(Dataset extract Opens)

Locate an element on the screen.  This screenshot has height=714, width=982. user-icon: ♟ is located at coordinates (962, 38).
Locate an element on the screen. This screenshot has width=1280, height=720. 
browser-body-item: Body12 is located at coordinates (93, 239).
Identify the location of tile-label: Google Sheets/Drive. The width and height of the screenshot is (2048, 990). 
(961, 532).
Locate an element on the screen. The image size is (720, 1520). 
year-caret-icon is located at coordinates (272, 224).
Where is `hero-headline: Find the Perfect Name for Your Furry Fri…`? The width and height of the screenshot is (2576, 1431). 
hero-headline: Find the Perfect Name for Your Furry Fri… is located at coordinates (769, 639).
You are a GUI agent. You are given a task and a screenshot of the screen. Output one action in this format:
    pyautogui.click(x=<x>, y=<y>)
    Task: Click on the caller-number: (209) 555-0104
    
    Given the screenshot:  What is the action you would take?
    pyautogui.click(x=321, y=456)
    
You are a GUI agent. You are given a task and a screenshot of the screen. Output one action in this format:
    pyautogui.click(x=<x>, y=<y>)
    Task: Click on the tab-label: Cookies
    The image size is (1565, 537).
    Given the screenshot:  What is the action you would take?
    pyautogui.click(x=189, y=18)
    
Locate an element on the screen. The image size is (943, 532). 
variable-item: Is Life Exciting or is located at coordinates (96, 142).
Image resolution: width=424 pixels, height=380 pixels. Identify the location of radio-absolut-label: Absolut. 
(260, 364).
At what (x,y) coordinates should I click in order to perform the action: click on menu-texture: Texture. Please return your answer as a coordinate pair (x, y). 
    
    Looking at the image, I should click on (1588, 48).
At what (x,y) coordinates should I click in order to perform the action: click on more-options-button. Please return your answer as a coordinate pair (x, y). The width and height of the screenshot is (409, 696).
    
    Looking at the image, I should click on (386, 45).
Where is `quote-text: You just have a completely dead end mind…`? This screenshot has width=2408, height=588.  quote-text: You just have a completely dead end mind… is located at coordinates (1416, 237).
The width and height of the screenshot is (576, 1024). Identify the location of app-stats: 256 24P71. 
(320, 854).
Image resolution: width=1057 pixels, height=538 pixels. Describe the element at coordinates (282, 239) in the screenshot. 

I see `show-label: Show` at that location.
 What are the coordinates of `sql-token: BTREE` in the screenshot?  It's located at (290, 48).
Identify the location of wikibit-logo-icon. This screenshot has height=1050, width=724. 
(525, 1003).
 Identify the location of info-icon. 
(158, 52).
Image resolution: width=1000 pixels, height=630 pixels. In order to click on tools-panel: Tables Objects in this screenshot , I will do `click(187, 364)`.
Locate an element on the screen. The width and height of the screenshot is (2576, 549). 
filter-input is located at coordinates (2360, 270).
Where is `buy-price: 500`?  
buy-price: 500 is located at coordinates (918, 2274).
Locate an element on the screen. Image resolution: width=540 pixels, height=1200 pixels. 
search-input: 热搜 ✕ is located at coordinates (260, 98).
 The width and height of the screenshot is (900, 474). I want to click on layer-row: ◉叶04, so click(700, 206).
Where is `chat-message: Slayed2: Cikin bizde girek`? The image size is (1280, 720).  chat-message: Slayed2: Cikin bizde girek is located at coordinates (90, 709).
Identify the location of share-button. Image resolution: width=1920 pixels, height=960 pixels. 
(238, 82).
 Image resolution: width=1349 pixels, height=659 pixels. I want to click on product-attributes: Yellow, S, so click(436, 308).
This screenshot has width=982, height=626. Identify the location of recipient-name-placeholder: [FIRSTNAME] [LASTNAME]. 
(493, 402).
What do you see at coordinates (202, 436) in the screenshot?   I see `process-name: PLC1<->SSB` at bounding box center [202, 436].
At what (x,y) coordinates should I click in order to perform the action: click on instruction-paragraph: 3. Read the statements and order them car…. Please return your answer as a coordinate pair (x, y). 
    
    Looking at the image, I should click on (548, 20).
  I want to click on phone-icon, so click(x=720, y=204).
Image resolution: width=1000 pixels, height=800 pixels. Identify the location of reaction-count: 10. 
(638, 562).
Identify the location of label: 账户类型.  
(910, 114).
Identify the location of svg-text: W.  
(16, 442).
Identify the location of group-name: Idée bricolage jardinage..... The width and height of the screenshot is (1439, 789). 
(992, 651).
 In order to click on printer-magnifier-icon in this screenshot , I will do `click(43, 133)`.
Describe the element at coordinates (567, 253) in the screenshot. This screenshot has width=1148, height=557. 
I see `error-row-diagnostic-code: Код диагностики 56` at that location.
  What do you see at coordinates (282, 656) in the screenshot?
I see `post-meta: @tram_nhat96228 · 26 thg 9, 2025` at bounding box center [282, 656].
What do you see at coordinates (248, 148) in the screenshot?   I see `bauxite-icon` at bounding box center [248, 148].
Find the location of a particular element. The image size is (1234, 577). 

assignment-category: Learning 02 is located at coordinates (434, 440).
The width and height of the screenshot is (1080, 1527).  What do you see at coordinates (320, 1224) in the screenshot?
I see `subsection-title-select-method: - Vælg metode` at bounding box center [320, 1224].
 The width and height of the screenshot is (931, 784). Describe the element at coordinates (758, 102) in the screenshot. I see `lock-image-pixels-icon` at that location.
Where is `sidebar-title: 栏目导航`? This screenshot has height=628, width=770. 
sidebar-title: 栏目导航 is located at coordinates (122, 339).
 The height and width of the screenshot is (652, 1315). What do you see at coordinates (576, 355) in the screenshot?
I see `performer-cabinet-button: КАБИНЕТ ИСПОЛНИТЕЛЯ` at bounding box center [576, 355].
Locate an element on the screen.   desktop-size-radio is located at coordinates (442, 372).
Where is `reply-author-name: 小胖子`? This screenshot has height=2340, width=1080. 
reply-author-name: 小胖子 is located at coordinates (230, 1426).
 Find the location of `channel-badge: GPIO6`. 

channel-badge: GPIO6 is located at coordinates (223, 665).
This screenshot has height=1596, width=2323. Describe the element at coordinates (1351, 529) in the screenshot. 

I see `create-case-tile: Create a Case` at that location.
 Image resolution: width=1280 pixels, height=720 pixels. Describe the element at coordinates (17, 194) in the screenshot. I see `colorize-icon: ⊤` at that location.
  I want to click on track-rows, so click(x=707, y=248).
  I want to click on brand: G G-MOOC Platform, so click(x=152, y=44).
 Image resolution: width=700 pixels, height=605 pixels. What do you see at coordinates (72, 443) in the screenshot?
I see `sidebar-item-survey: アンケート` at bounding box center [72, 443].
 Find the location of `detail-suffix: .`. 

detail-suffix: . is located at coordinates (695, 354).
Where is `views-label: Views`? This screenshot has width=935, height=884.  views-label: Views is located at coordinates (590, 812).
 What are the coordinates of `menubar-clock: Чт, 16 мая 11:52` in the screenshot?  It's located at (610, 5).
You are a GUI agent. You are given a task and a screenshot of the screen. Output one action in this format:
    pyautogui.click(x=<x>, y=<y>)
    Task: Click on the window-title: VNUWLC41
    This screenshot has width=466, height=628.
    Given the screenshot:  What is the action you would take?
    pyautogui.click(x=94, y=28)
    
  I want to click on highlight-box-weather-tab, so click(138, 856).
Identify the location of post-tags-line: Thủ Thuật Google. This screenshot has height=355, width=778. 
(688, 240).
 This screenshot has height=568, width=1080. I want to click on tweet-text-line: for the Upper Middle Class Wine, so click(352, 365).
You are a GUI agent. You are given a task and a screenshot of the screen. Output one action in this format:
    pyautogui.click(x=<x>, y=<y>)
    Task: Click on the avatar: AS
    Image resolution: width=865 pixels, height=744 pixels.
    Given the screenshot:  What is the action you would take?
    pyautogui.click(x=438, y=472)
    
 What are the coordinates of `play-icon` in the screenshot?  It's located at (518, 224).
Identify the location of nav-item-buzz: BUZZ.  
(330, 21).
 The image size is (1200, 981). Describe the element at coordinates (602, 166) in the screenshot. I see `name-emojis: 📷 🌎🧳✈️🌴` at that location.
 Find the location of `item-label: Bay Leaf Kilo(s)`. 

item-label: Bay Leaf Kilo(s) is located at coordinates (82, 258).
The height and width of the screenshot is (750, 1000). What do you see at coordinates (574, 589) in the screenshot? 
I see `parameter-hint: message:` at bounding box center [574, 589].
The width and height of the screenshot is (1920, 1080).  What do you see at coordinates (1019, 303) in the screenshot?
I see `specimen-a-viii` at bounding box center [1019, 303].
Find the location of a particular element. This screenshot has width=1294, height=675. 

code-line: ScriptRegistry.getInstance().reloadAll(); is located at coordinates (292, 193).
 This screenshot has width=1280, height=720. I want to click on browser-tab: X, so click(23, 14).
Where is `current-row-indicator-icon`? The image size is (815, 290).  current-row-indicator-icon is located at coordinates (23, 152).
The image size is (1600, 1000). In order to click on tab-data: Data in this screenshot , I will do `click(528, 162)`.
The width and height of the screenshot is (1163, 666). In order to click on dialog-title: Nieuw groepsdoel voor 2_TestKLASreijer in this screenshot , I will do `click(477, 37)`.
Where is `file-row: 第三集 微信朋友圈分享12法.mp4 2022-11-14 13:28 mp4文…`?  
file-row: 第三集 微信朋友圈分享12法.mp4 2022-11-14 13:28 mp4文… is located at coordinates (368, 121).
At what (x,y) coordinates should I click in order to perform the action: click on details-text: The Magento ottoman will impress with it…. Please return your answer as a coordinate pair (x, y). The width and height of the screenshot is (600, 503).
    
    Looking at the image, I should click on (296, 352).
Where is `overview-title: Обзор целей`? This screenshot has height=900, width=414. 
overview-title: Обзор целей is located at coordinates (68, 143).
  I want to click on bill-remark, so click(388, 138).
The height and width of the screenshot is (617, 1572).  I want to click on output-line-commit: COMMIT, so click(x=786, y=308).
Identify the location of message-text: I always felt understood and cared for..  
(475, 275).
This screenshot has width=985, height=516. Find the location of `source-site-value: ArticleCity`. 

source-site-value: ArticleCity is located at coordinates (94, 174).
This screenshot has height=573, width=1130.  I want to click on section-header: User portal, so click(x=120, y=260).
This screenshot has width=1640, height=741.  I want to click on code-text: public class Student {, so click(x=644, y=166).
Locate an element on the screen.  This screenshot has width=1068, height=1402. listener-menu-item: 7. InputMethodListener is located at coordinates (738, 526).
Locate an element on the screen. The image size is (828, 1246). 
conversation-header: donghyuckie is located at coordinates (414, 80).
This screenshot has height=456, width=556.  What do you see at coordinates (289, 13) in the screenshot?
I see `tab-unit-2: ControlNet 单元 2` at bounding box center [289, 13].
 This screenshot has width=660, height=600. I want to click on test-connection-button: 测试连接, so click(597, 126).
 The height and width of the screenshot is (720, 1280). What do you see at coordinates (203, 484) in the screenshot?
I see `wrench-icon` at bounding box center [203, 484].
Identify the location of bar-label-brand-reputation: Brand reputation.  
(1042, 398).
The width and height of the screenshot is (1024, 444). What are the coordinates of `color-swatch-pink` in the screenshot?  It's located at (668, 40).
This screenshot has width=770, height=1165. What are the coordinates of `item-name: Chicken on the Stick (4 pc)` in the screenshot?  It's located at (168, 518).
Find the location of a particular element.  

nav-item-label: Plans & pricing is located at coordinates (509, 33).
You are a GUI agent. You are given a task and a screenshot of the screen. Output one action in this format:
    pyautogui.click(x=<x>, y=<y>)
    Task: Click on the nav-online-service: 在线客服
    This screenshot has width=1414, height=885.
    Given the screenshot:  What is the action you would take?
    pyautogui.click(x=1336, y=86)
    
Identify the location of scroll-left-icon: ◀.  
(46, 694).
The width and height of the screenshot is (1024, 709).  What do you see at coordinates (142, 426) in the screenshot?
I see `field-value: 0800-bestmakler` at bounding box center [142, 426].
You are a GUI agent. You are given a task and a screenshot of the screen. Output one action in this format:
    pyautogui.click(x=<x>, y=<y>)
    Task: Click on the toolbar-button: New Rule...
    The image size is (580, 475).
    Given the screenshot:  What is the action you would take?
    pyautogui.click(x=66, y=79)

(Dataset extract Closes)

• Directions for this task: Put every line from the one containing "Image resolution: width=424" down to the one containing "Looking at the image, I should click on (1588, 48)." into a numbered list, leaving out blank lines.

• Written response:
1. Image resolution: width=424 pixels, height=380 pixels. Identify the location of radio-absolut-label: Absolut. 
2. (260, 364).
3. At what (x,y) coordinates should I click in order to perform the action: click on menu-texture: Texture. Please return your answer as a coordinate pair (x, y). 
4.     Looking at the image, I should click on (1588, 48).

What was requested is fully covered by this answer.